(Beginning of Provided data)

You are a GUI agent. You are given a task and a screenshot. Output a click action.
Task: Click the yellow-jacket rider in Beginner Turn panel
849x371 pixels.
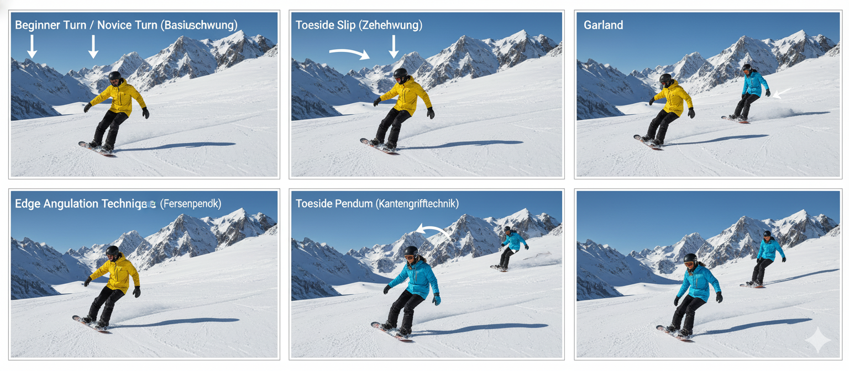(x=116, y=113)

(End of Provided data)
(Beginning of Provided data)

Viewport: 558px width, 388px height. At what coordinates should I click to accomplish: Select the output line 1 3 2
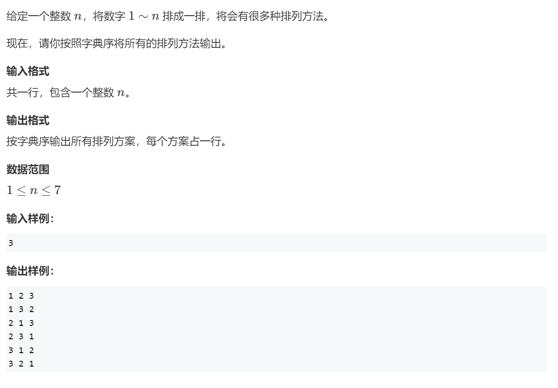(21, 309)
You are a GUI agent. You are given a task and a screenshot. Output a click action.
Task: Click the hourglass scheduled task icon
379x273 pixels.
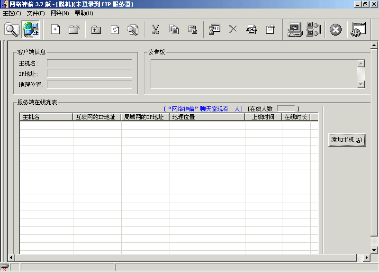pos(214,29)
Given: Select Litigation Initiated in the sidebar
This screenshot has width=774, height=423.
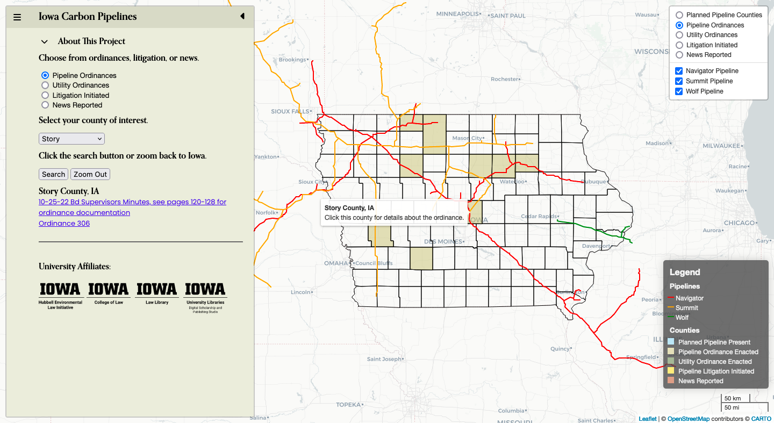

(End of Provided data)

■ Task objective
In the listing above, find the line containing "379x273 pixels." and the line containing "This screenshot has width=774, height=423.", then print exactly those two lines and every line between them, minus the pictures.

■ Exercise response
379x273 pixels.
pos(214,29)
Given: Select Litigation Initiated in the sidebar
This screenshot has width=774, height=423.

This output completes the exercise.